MATERIAL FOR THE TASK →
***

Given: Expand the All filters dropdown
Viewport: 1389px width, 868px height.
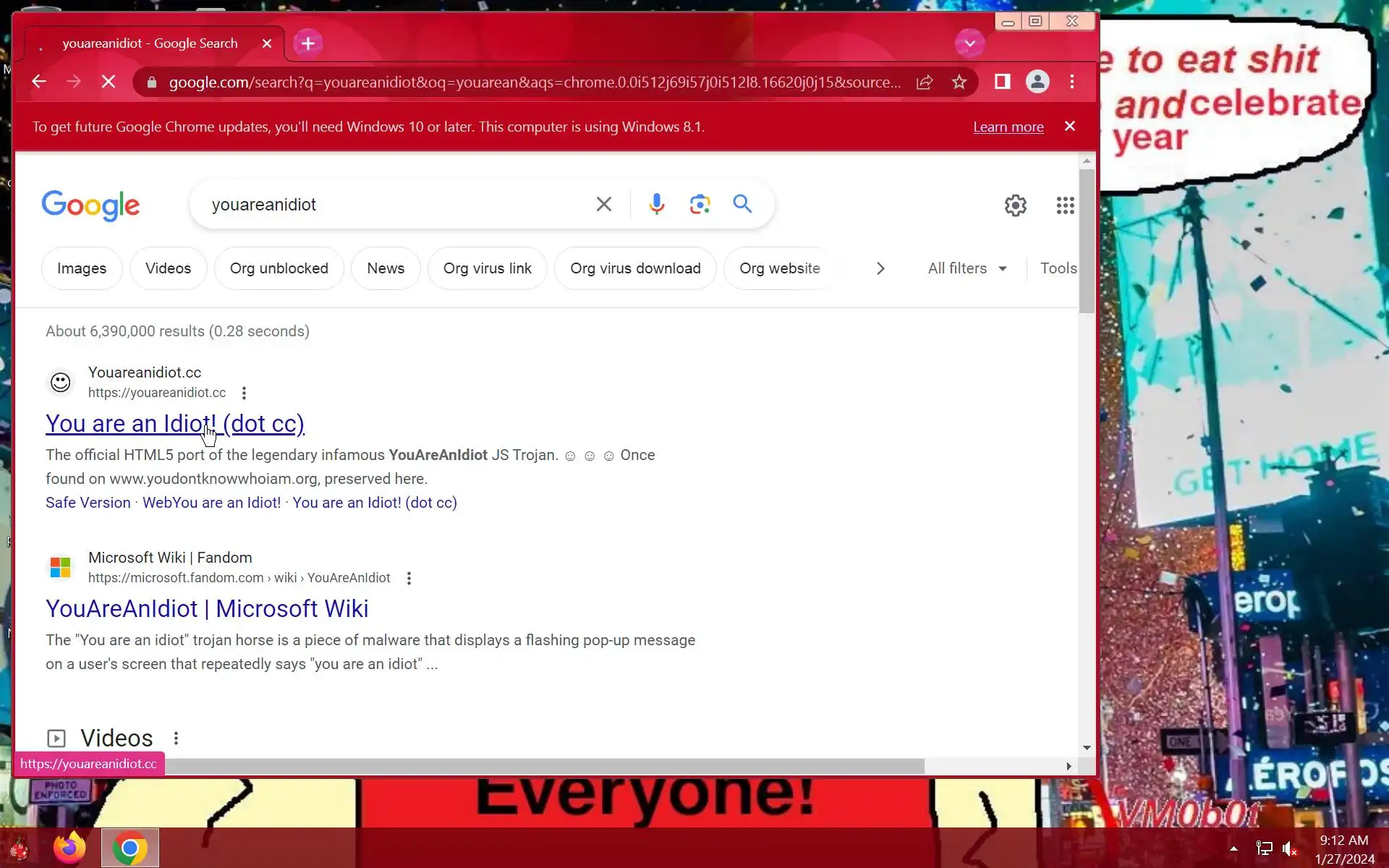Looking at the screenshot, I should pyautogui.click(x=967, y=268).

***

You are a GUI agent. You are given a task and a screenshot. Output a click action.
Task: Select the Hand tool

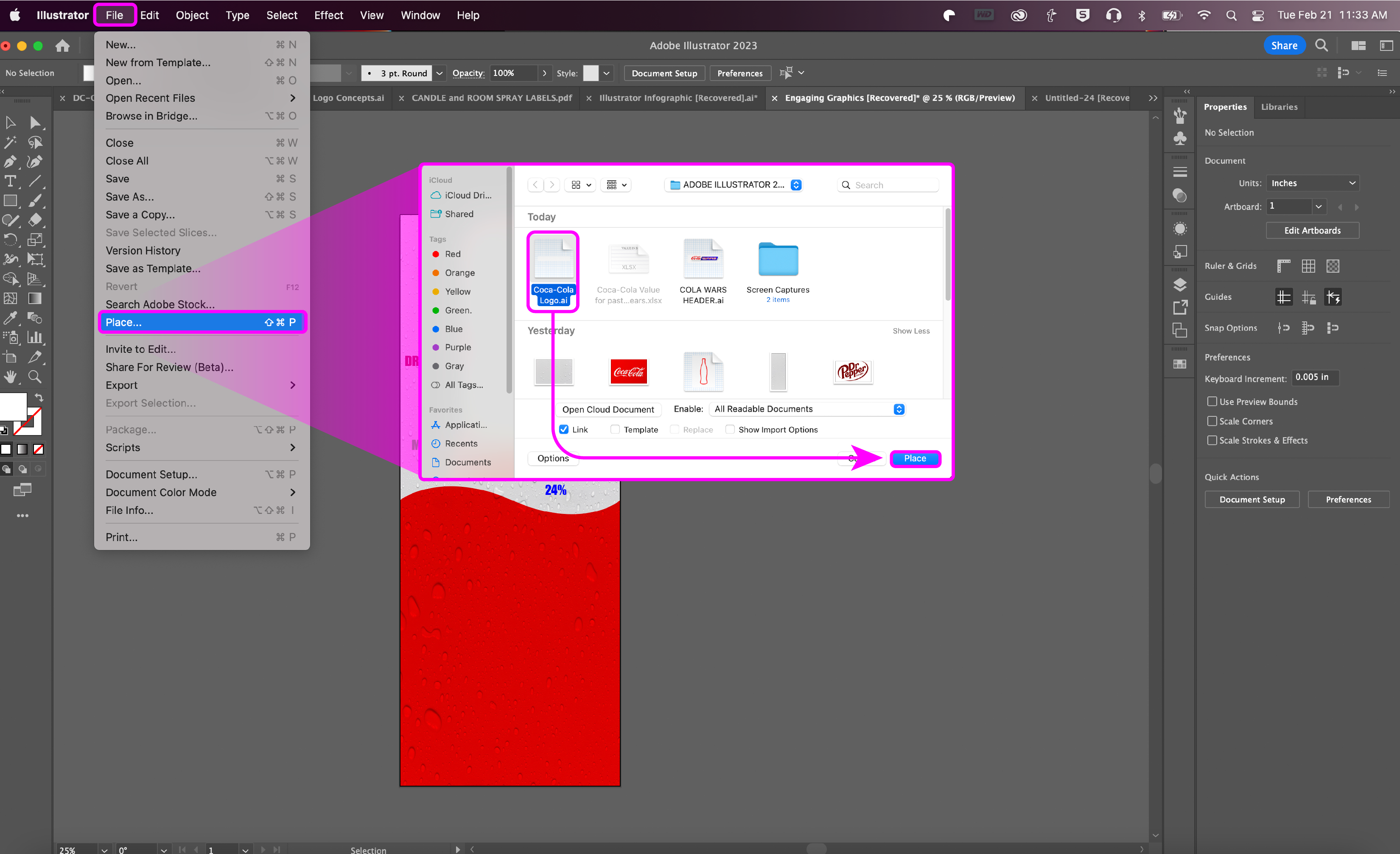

***

WORK TASK →
Give again exactly, and only, the lines above starting at the one with "You are a GUI" and ending at the one with "Task: Select the Hand tool".

ANSWER BOX →
You are a GUI agent. You are given a task and a screenshot. Output a click action.
Task: Select the Hand tool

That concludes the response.